[GIVEN RECORDS]:
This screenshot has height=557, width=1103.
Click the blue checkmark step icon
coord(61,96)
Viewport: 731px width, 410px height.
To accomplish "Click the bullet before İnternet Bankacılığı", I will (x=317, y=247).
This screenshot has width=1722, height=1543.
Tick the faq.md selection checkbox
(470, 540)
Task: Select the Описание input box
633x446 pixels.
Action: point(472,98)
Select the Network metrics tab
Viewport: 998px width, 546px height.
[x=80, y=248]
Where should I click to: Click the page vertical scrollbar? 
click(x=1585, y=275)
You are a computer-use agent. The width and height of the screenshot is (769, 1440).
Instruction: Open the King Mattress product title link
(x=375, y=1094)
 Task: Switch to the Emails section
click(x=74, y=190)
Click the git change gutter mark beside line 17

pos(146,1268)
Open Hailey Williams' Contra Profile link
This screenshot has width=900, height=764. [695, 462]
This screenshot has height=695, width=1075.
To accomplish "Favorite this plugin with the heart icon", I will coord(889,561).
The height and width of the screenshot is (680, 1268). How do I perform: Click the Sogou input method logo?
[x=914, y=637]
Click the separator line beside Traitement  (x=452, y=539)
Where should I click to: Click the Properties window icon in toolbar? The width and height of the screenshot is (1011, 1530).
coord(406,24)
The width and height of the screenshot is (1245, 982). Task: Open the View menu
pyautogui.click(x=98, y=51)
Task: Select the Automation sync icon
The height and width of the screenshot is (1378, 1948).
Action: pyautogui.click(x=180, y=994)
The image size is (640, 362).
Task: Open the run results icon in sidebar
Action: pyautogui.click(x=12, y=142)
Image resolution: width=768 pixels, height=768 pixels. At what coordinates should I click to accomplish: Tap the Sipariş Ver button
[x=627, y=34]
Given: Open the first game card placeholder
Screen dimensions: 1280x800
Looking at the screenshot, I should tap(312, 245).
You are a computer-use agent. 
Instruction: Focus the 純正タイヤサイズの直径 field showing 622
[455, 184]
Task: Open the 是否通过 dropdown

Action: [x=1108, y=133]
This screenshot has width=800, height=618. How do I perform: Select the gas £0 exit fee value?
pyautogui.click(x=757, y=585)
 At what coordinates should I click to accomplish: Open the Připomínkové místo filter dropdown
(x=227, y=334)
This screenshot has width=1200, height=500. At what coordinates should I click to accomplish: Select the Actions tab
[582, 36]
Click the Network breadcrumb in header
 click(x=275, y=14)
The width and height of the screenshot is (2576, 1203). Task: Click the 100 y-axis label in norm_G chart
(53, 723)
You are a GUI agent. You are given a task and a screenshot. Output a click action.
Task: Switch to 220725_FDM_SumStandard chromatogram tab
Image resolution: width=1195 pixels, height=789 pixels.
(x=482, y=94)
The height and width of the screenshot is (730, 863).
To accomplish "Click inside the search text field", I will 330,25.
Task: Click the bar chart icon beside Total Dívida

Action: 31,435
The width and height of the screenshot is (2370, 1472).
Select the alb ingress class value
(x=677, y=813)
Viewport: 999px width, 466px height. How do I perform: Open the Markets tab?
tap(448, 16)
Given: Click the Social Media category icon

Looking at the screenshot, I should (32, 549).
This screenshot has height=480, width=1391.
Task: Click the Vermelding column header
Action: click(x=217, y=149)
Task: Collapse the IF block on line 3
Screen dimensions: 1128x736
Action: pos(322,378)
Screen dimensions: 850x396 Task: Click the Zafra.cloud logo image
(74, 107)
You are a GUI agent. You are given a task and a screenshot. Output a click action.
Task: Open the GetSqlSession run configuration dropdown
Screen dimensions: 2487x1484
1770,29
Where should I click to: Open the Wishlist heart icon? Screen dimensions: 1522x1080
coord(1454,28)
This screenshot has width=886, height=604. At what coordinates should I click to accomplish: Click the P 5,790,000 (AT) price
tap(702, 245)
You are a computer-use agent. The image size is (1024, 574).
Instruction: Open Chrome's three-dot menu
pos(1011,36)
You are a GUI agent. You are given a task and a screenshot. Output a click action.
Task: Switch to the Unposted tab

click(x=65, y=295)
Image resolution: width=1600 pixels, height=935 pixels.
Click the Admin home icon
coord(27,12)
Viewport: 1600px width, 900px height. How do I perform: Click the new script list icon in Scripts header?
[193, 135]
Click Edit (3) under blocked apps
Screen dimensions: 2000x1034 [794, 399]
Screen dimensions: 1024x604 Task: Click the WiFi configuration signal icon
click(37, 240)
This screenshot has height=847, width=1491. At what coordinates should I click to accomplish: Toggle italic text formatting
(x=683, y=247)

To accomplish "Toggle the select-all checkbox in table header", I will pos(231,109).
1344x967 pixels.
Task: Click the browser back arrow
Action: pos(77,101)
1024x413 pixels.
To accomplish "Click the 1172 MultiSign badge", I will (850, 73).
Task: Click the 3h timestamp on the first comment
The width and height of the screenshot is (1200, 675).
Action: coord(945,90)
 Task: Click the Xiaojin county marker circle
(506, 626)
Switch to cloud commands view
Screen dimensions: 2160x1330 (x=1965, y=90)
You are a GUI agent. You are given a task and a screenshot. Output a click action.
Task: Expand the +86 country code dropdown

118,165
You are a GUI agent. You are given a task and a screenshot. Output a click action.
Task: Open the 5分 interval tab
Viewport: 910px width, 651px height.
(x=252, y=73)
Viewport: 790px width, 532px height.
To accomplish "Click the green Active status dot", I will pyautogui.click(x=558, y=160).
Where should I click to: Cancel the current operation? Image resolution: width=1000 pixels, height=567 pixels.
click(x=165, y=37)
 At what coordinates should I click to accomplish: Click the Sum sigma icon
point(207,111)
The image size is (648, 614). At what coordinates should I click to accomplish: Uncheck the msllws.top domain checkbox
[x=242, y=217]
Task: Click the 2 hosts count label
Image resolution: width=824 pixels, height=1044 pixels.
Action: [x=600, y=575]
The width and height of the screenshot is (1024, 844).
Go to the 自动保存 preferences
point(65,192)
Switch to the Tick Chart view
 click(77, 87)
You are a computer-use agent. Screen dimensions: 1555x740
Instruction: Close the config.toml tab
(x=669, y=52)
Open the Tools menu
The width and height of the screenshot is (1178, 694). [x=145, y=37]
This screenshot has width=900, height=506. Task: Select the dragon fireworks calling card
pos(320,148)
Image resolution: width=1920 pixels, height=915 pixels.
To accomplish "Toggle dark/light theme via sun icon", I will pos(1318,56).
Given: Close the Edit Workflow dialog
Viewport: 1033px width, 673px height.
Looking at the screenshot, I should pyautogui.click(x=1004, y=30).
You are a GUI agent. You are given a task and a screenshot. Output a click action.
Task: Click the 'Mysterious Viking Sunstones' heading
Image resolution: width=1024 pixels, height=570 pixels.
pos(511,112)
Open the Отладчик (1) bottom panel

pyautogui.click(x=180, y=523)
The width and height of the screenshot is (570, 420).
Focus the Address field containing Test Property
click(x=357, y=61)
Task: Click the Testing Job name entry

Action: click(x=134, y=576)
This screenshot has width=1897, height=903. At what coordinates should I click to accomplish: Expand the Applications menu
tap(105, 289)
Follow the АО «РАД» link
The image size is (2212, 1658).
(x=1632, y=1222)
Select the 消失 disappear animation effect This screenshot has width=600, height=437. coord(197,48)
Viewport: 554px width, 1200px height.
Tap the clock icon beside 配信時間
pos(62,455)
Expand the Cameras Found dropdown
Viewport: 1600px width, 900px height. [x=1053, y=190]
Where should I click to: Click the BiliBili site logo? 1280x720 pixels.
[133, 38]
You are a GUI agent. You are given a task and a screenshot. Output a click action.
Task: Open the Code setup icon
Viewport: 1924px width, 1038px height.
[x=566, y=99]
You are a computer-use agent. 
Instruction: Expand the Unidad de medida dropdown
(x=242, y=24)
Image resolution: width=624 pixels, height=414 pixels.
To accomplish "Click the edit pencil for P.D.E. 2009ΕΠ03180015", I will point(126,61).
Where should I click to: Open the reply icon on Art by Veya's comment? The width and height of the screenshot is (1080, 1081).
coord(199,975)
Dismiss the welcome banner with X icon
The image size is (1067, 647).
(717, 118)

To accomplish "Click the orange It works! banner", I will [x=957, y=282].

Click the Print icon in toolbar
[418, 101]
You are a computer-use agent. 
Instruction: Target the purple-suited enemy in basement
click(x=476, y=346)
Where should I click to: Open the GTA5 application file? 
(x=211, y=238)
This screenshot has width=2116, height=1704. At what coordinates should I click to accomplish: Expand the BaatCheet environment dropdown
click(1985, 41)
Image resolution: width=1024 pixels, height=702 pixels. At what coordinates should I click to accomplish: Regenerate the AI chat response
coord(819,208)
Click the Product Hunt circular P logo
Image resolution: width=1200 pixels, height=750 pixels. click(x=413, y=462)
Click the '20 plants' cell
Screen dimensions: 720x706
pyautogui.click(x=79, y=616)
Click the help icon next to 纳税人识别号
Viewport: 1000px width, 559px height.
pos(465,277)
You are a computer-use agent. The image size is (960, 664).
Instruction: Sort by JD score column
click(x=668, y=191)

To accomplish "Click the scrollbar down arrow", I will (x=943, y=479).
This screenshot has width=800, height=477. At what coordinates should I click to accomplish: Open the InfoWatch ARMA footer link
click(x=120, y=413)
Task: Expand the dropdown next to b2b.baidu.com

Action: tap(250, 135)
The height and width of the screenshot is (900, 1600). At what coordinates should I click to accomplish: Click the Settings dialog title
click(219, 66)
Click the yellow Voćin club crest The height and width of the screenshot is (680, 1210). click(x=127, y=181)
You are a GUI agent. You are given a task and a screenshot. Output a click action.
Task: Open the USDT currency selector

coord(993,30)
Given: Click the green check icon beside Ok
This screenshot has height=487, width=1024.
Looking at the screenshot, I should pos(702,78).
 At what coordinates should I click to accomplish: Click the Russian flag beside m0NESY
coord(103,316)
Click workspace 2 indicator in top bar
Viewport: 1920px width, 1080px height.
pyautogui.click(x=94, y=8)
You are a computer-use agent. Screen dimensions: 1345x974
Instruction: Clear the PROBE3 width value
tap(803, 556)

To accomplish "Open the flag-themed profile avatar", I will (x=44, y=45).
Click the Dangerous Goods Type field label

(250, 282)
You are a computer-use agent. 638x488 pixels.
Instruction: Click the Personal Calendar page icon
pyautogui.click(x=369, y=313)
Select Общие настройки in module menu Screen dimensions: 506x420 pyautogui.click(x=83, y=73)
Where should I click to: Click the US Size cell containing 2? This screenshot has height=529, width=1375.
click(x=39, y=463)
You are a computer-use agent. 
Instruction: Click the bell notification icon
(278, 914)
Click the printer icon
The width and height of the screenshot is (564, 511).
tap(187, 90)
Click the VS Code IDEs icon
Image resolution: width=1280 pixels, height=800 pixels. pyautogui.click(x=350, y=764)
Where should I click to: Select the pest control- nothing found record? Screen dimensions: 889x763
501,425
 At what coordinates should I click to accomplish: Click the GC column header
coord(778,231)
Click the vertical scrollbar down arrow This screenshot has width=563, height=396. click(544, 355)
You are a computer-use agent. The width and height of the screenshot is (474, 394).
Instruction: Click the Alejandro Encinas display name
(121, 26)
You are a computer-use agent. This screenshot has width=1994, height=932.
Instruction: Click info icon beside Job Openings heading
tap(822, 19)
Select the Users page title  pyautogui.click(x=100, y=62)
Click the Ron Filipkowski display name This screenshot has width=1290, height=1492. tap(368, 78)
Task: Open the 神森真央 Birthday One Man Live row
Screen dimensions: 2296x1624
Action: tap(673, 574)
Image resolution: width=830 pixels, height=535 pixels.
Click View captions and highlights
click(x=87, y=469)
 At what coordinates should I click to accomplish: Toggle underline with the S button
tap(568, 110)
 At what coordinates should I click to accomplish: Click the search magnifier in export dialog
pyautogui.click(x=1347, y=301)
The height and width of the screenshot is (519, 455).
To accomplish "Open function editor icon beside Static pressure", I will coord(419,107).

[THE PROBLEM]:
Retype the lines between the line containing "You are a computer-use agent. 638x488 pixels." and the line containing "Select Общие настройки", inclusive.

[RESULT FOR THIS EXERCISE]:
You are a computer-use agent. 638x488 pixels.
Instruction: Click the Personal Calendar page icon
pyautogui.click(x=369, y=313)
Select Общие настройки in module menu Screen dimensions: 506x420 pyautogui.click(x=83, y=73)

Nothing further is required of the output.